Por supuesto, el lenguaje minucioso y pausado de Ozu, que suele filmar en ligero contrapicado como si la cámara estuviese en posición de loto, nos desvela desde qué lado lo observa todo; de la misma manera que el nervioso dispositivo de Mustang, filmado con cámara al hombro y narrado en voice over por la más joven de las protagonistas (Günes Sensoy), también es claro con respecto a las intenciones de la joven directora Deniz Gamze Ergüven, que -como Ozu- procura no caer en maniqueísmos innecesarios y le proporcione a todos los personajes una razón de ser más allá de la historia, presentándolos de forma natural, con sus luces y sus sombras, sin los automatismos de la ficción.

Deniz Gamze Ergüven no es Yasujiro Ozu, ni siquiera Nuri Bilge Ceylan, como tampoco Alejandro González Iñárritu es Andrei Tarkovski, así que no tendremos que enfadarnos con ella por no haber conseguido hacer la ópera prima que a nosotros nos habría gustado, pese a haber sido nominada al Oscar a la Mejor Película Extranjera (que no ganó) y pese a no hacerle sombra a Hijo de Saul (Saul fia, 2015, László Nemes) (que sí lo ganó), una circunstancia que nos ahorra polémicas que en lugar de poner de relieve nuestra cultivada percepción porque convertimos a Ozu o Tarkovski en maestros intocables, solo habría puesto una vez más el grandilocuente imperialismo desde el que vemos cine y escribimos sobre él, anclados en presupuestos comparativos que siempre dejan clara la riqueza de nuestro mundo interior y la ofensiva presencia de cuanto pueda cuestionarlo, ya sea en formato panorámico como en El renacido (The Revenant, 2015, Alejandro González Iñárritu) o en formato miniatura como en Mustang.

▶ _EN QUÉ CONSISTE_: Según el texto sobre Mustang y el cine de Ozu, ¿quién narra Mustang en voice over?

▶ _DATOS RECOPILADOS_:
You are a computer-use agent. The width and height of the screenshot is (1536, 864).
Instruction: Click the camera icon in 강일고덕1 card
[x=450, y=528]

▶ _SOLUCIÓN DEL EJERCICIO_: La más joven de las protagonistas, Günes Sensoy.